In all seriousness, I would love to see cricket gain a foothold in the US. I’ve only played it once (and only knowing the bare fundamentals) but thoroughly enjoyed it and wouldn’t mind playing it again. Unfortunately, I doubt it’s going to happen. There are so many great sports that have vied for a place among the greater American public that have failed to make inroads: Rugby, despite being the parent of gridiron football (and, arguably, ice hockey), has failed to make much impact outside of small pockets of the community; the same with hurling/shinty (another arguable root of ice hockey, with pickup games still called “shinny”), which isn’t even heard of much outside of Irish and Scottish expat communities; most notably, lacrosse (incidentally, another likely predecessor to ice hockey) - the oldest organized sport in North America, for which, while the indoor version has had some success in hockey communities, the inherent beauty of the game has been sadly sidelined in public opinion by frat-boy notoriety; and you can find jai alai among certain Basque and Latin communities - but nowhere else. It’s notable that one of the fastest growing sports for adults (as far as participation) is pickle ball and, while some might argue “pickle ball:tennis ≡ cricket:baseball,” I don’t think the American public is going to make room for more truly competitive sports. Canadians might, until Trudeau bans cricket bats as a deadly weapon.

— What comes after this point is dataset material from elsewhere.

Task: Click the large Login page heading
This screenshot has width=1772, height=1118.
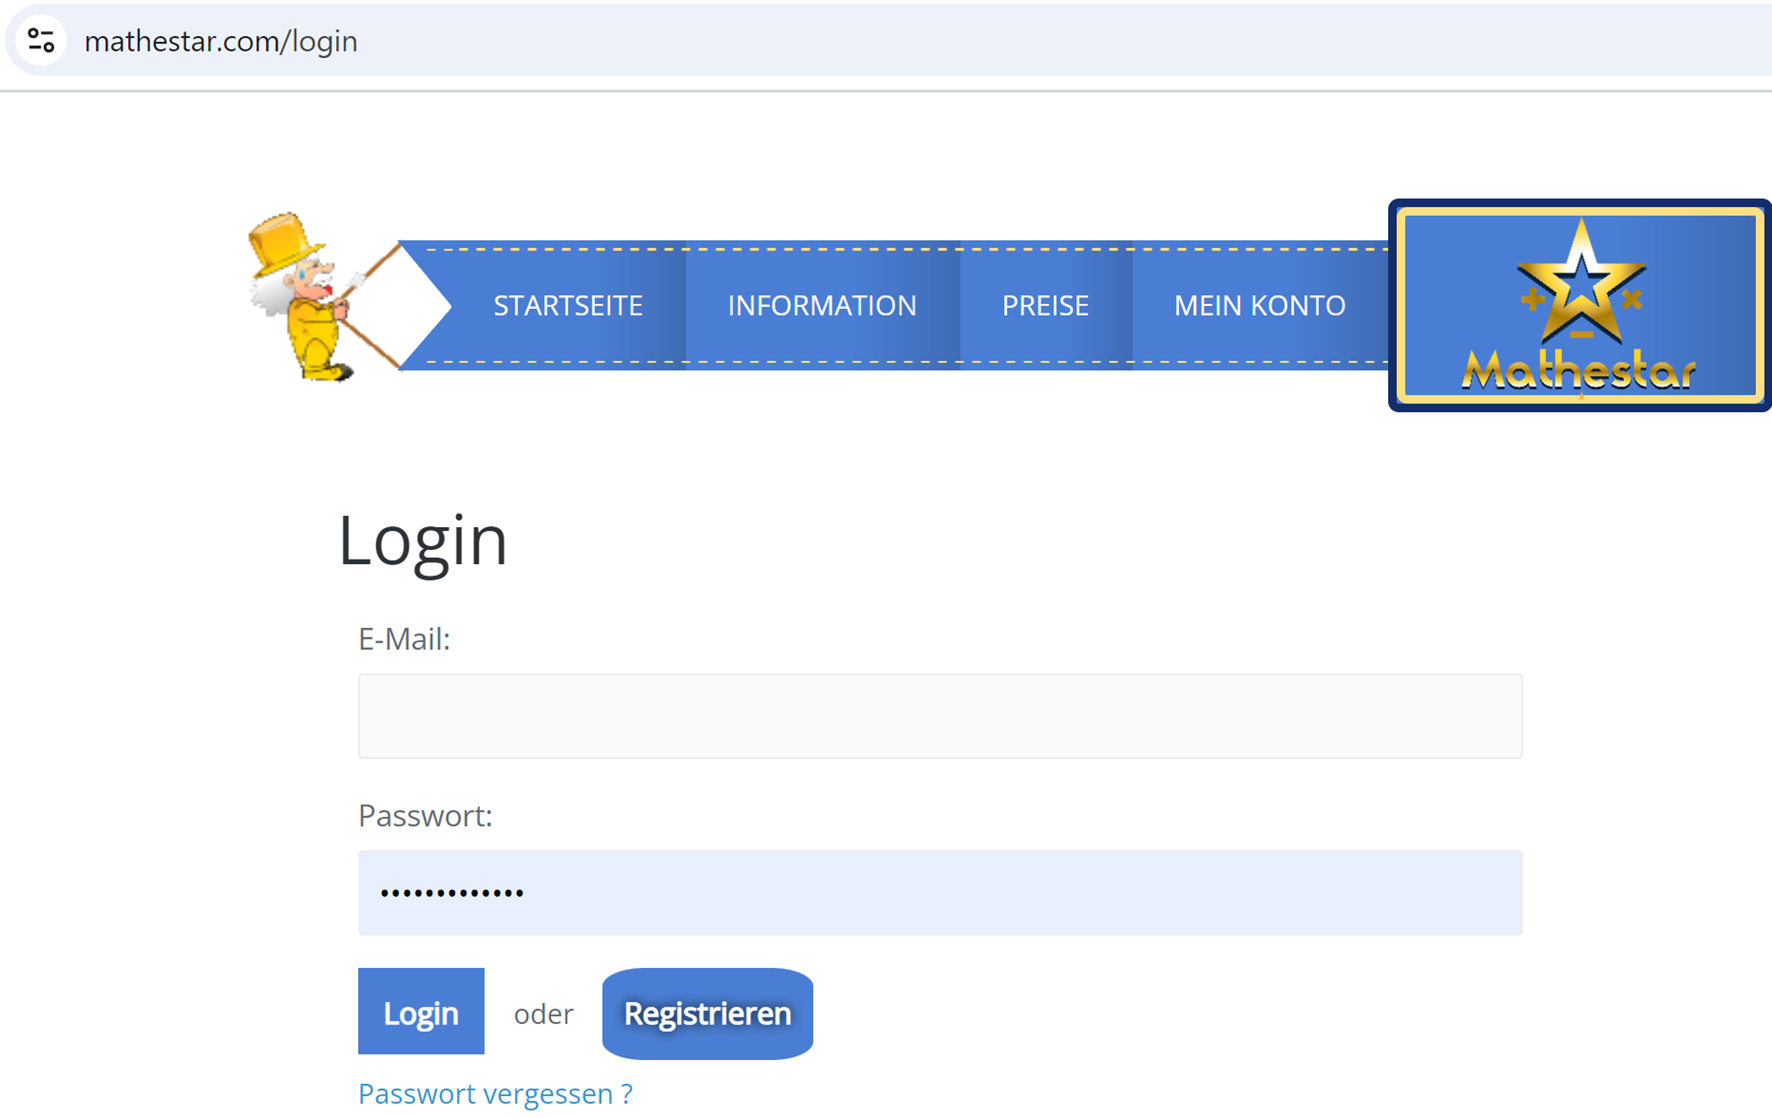Action: click(422, 540)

Given all this, I doubt cricket will find much professional growth in the US - but I don’t think that’s a bad thing. Not because I don’t want the sport to grow but because I want it to grow at the grassroots level. I love going to the Highland Games at various Scottish festivals - while eating some haggis and drinking too many pints. Sure, the athletes might not be able to lift quite as much as competitors at Strongman (many do both), but it’s much more fun to watch or take part. I’d be all for Turkish oil wrestling at a Turkish festival, eating imam bayildi and embracing that diverse culture; or buzkashi (sadly, I don’t know how to ride) at an Afghan cultural festival; etc. I’d fully support cultural centers of the various Pakistani, Bengladeshi, Indian (of every region and ethnicity), etc. communities in every city or state forming their own teams in a collective cricket league (especially if membership is open).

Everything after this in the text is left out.